- [Given problem] Output the stretch of entries below from the line containing "Click the page" through the line containing "point(88,203)" as a JSON list of strings, with one string per line and blank lines left out.

Entries excerpted from a collection:

□ □ □ □ □

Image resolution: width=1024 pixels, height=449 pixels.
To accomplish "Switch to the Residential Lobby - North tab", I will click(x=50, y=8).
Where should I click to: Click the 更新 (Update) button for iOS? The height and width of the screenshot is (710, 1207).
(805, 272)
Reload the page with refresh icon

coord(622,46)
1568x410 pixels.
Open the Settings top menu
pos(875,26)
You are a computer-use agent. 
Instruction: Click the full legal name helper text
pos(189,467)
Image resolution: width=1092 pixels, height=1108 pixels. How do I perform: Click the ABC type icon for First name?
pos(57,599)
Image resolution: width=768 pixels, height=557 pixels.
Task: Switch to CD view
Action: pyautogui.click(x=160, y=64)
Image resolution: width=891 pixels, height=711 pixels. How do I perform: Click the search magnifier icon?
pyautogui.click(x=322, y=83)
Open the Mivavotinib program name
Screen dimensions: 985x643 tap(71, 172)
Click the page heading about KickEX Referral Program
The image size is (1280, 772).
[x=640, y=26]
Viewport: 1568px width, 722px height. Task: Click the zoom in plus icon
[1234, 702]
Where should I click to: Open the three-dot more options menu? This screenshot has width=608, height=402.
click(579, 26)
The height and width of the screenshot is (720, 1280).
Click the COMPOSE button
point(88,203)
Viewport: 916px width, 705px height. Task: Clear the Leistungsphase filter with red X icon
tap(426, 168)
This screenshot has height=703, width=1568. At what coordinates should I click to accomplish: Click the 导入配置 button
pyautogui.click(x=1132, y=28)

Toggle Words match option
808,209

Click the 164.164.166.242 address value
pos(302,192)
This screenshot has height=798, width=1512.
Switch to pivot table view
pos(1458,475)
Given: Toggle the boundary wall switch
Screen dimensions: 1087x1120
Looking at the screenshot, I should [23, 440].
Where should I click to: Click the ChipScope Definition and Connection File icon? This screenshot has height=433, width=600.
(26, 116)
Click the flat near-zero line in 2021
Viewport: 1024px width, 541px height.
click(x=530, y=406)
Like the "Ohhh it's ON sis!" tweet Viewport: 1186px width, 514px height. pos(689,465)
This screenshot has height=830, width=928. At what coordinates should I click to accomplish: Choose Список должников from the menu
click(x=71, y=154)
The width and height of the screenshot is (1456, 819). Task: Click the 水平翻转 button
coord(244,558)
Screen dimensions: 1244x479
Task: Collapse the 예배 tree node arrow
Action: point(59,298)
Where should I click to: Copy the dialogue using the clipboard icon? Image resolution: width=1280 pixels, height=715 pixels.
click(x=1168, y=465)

□ □ □ □ □

- [Right answer]
[
  "Click the page heading about KickEX Referral Program",
  "The image size is (1280, 772).",
  "[x=640, y=26]",
  "Viewport: 1568px width, 722px height. Task: Click the zoom in plus icon",
  "[1234, 702]",
  "Where should I click to: Open the three-dot more options menu? This screenshot has width=608, height=402.",
  "click(579, 26)",
  "The height and width of the screenshot is (720, 1280).",
  "Click the COMPOSE button",
  "point(88,203)"
]